What are the lines, copied exactly, from the one containing "Контакти (659, 29)" through the last line of the records below, both included?

> Data records:
▬▬▬

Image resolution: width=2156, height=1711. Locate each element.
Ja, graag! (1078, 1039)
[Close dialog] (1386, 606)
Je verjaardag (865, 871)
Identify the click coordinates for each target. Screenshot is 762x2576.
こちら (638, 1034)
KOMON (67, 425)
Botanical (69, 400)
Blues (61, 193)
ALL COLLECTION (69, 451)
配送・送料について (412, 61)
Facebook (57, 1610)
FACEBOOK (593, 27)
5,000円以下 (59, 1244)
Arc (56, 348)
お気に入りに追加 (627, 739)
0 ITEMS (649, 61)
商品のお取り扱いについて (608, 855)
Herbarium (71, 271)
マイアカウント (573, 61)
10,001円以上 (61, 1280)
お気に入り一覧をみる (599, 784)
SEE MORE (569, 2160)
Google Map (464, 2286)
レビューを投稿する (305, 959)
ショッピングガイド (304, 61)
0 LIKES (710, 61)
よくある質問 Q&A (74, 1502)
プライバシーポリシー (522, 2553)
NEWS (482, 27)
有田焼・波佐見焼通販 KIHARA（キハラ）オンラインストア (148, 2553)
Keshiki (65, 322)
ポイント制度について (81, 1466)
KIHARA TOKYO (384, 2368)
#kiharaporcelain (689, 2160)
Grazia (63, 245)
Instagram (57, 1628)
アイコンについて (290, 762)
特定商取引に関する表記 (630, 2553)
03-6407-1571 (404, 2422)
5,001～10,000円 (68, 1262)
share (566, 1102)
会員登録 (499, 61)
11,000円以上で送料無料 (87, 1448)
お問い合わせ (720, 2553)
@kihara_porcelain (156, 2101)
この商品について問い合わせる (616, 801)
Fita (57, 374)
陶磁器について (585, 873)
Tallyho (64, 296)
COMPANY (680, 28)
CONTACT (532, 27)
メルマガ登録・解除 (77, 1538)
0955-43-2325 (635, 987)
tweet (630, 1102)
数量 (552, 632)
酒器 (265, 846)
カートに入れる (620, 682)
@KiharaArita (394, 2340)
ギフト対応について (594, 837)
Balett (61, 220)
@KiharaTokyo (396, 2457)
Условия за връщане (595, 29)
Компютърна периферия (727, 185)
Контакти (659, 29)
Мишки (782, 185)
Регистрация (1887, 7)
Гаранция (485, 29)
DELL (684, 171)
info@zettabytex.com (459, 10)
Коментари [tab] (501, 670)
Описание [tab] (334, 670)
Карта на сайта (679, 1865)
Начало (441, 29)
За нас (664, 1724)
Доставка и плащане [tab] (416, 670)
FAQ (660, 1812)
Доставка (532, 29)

▬▬▬

> Task output:
Контакти (659, 29)
Мишки (782, 185)
Регистрация (1887, 7)
Гаранция (485, 29)
DELL (684, 171)
info@zettabytex.com (459, 10)
Коментари [tab] (501, 670)
Описание [tab] (334, 670)
Карта на сайта (679, 1865)
Начало (441, 29)
За нас (664, 1724)
Доставка и плащане [tab] (416, 670)
FAQ (660, 1812)
Доставка (532, 29)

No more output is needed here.